● **TASK ITEM**: An exact transcription of all the records is required, minus the images.

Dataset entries
* * * * * * *
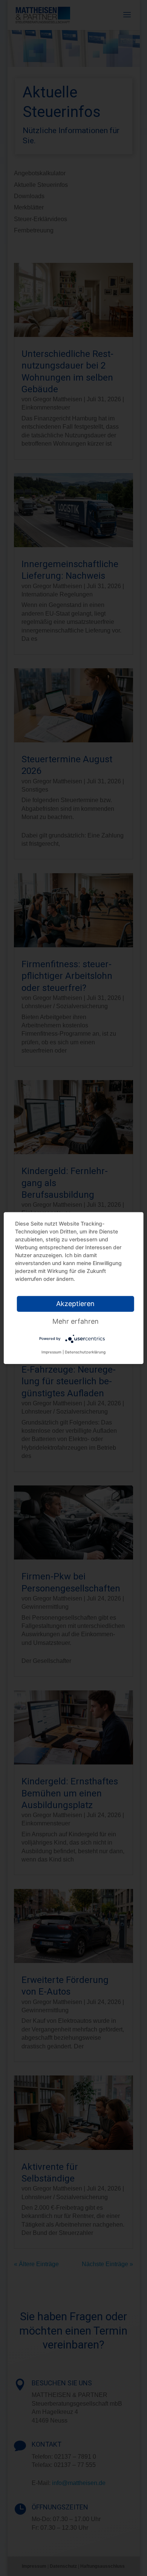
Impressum (51, 1352)
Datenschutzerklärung (85, 1352)
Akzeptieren (75, 1304)
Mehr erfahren (75, 1321)
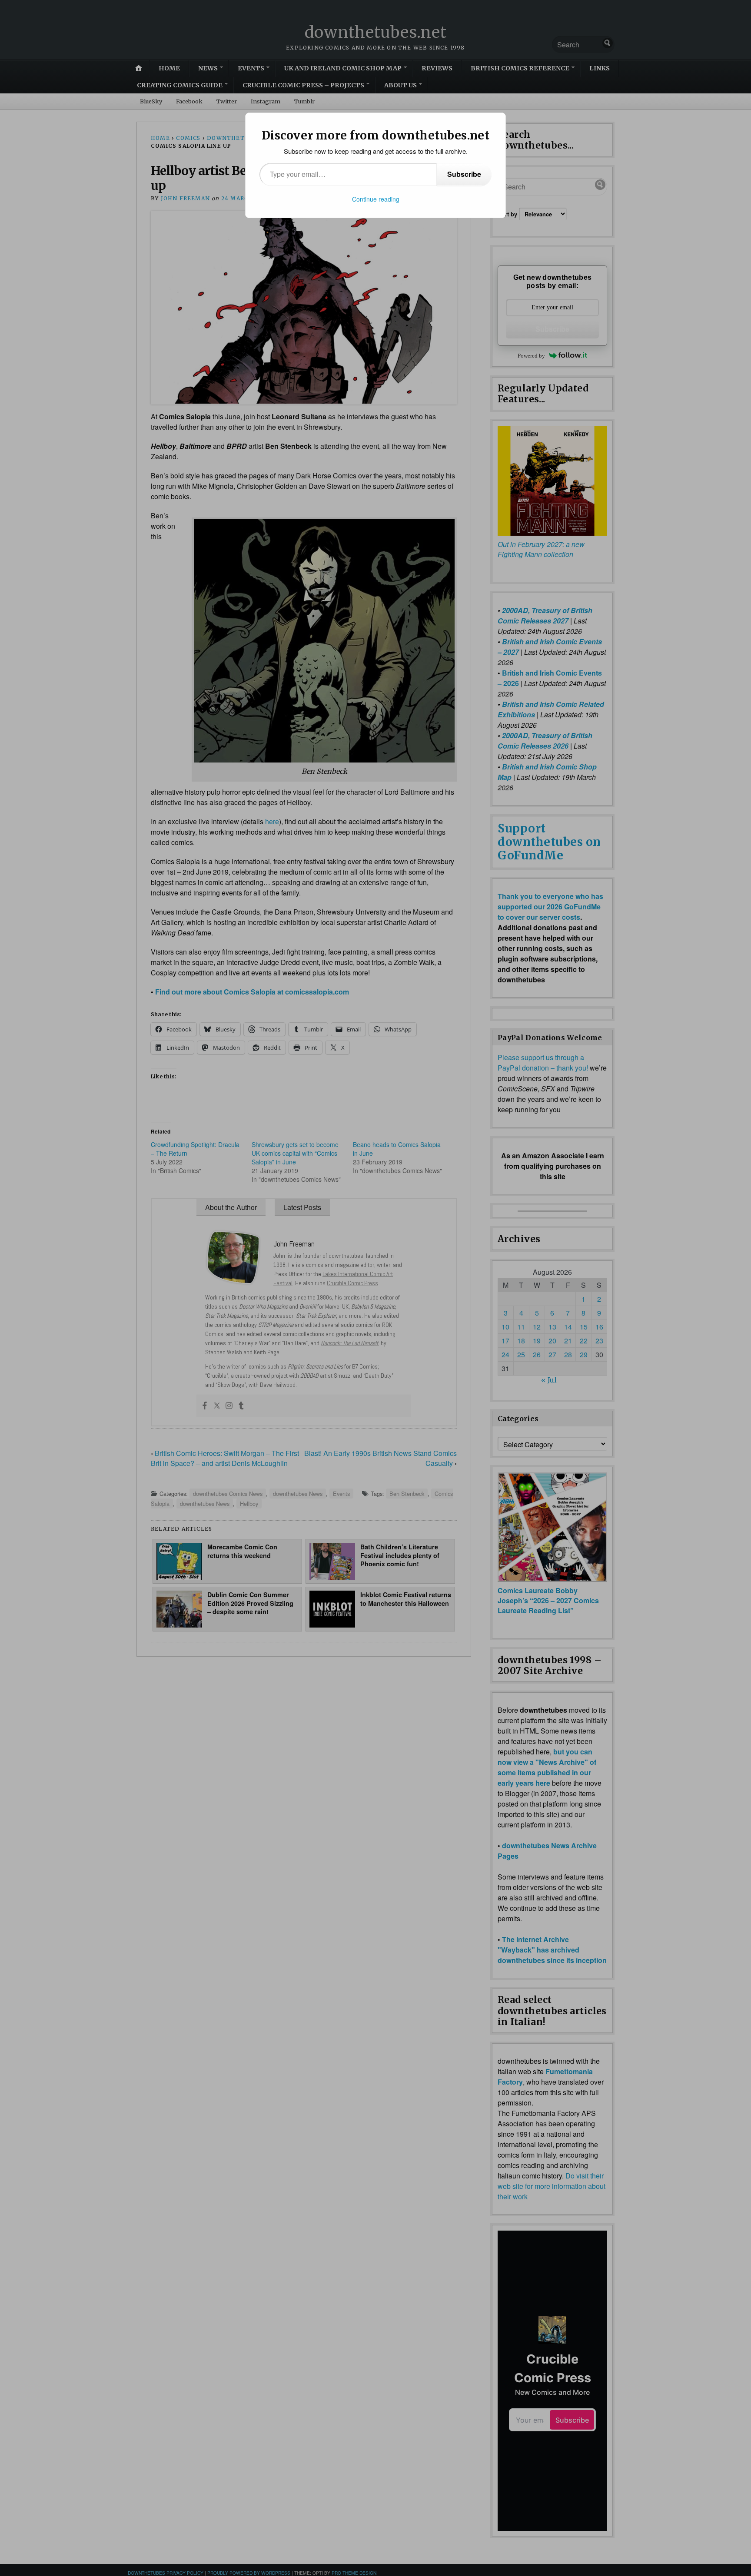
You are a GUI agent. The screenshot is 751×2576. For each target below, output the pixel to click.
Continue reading (375, 199)
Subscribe (464, 174)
* * * * * * *
● **RESPONSE FOR THIS EXERCISE**:
Impressum (51, 1352)
Datenschutzerklärung (85, 1352)
Akzeptieren (75, 1304)
Mehr erfahren (75, 1321)
You are a GUI agent. The screenshot is 751×2576. For each target below, output the pixel to click.
Continue reading (375, 199)
Subscribe (464, 174)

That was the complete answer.